[TASK INSTRUCTIONS] Where a line below holds the string "this", copy that line.

[Stored records]
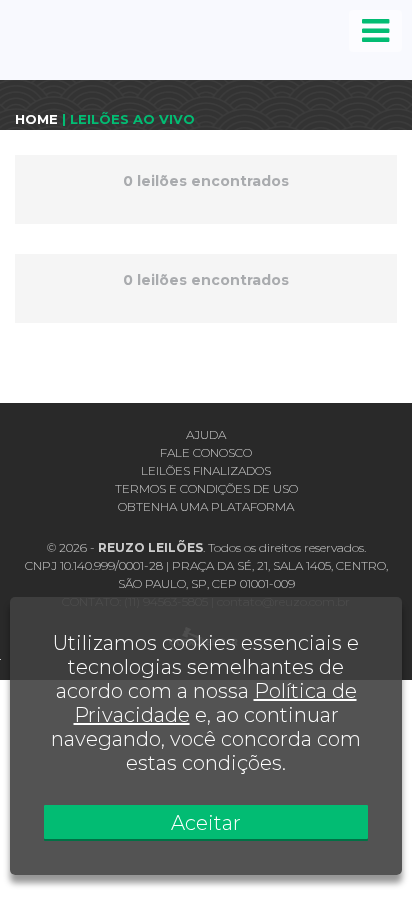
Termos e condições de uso (206, 488)
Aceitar (206, 823)
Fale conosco (206, 452)
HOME (36, 119)
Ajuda (206, 434)
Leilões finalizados (206, 470)
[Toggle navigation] (375, 31)
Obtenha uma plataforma (206, 506)
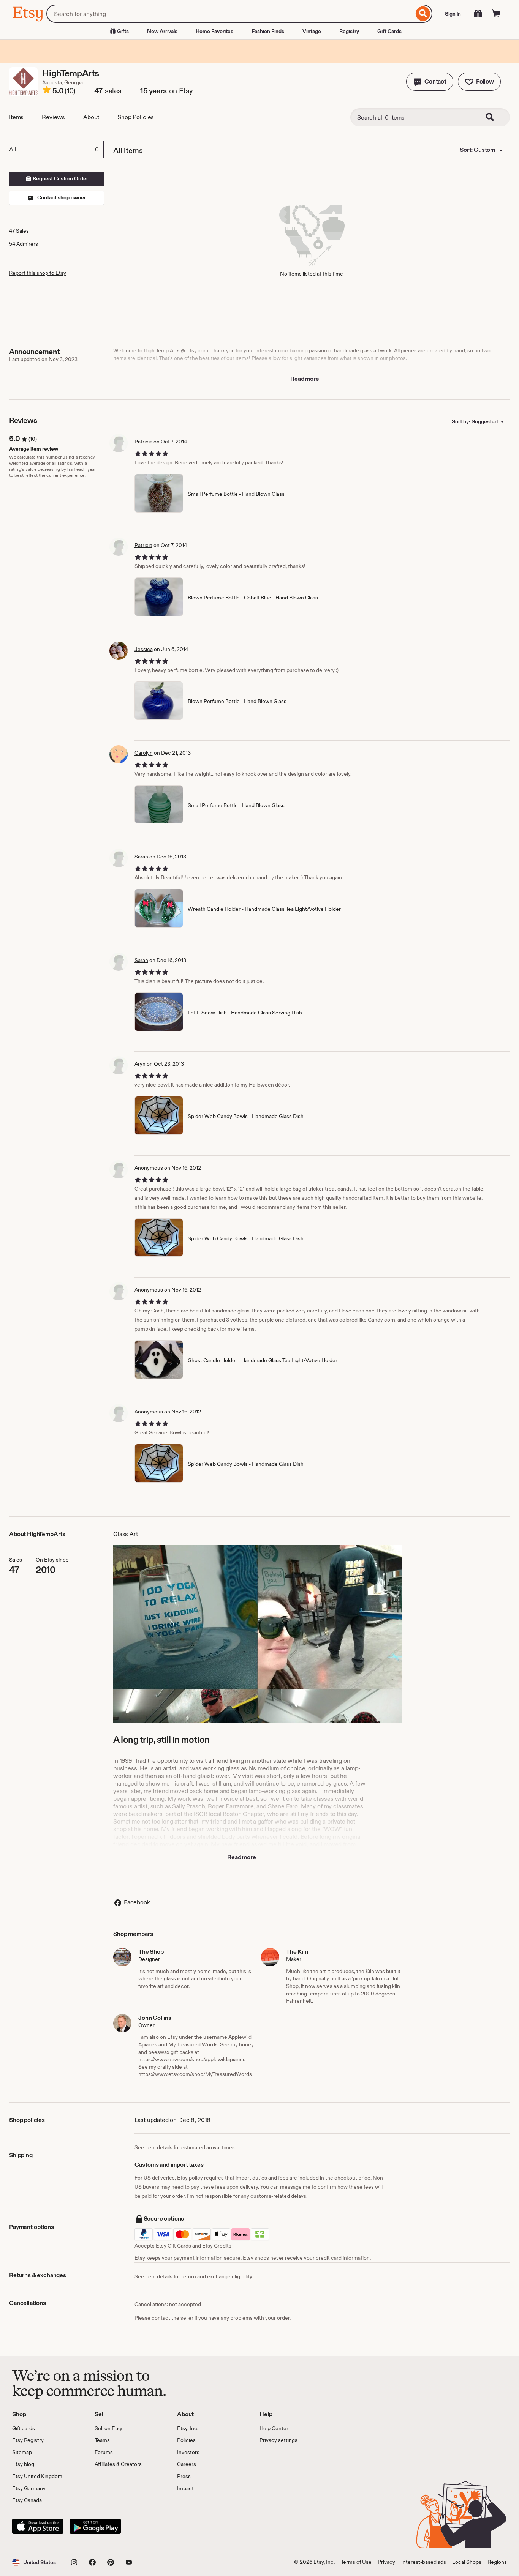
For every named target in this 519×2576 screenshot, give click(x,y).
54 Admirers (23, 244)
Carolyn (143, 753)
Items (16, 117)
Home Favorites (214, 31)
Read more (304, 378)
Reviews (53, 117)
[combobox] (230, 14)
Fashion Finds (268, 31)
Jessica (143, 649)
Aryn (140, 1064)
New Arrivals (162, 31)
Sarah (141, 856)
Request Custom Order (60, 178)
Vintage (311, 31)
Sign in (453, 14)
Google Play (95, 2526)
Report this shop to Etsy (37, 273)
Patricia (143, 442)
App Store (37, 2526)
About (91, 117)
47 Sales (19, 231)
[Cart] (496, 14)
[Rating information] (46, 91)
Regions (497, 2562)
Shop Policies (135, 117)
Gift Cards (389, 31)
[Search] (423, 14)
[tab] (56, 149)
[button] (429, 82)
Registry (349, 31)
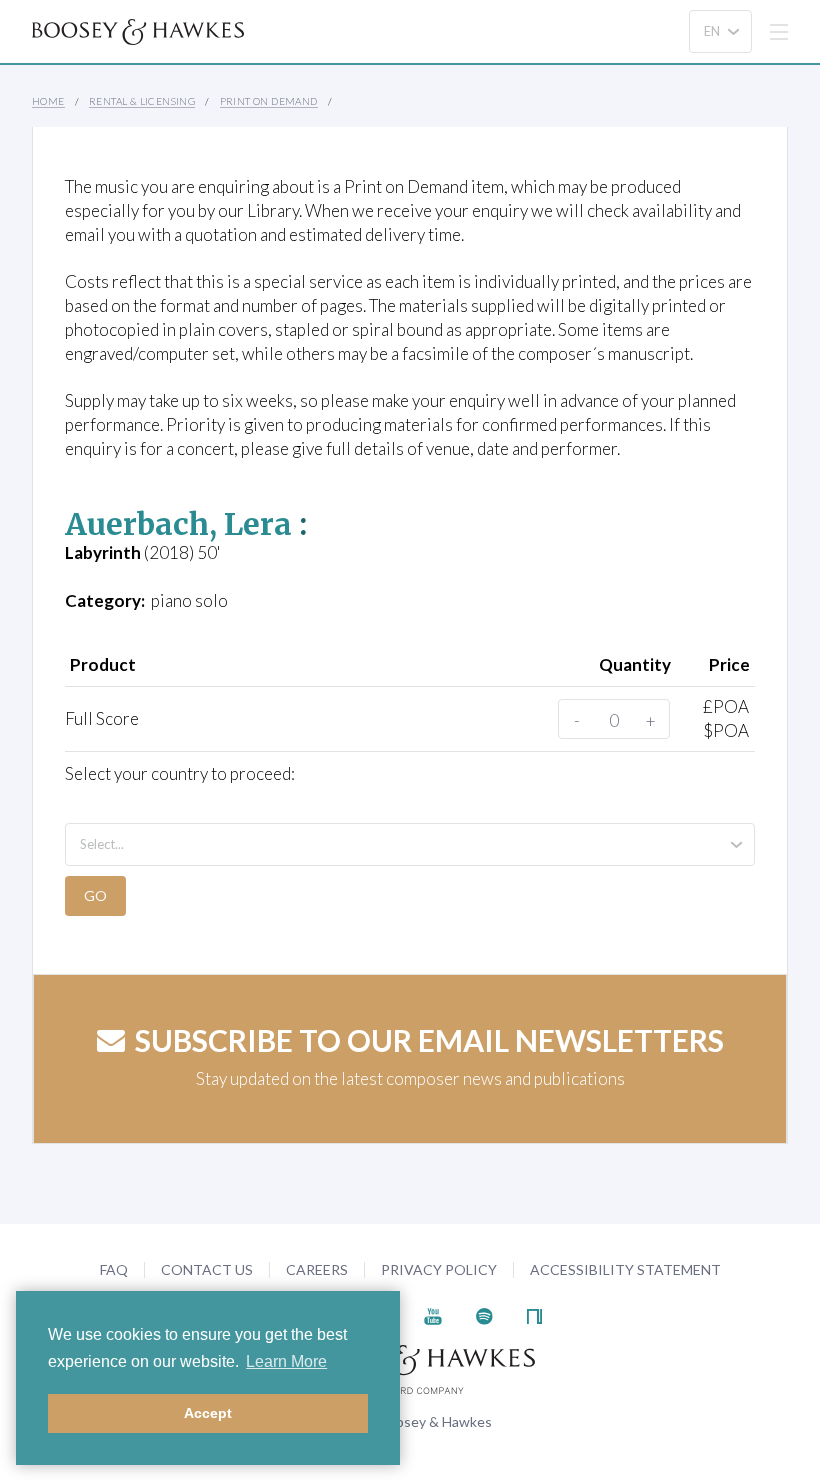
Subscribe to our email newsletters (429, 1040)
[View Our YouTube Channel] (433, 1313)
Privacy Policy (439, 1269)
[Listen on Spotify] (484, 1313)
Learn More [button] (286, 1361)
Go (95, 895)
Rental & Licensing (142, 101)
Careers (317, 1269)
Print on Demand (269, 101)
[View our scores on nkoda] (534, 1313)
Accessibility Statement (625, 1269)
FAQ (114, 1269)
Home (48, 101)
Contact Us (207, 1269)
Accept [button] (208, 1413)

[TASK RESULT]
For every named target in this 519×2576 screenshot, give click(x,y).
Report this shop to Etsy (37, 273)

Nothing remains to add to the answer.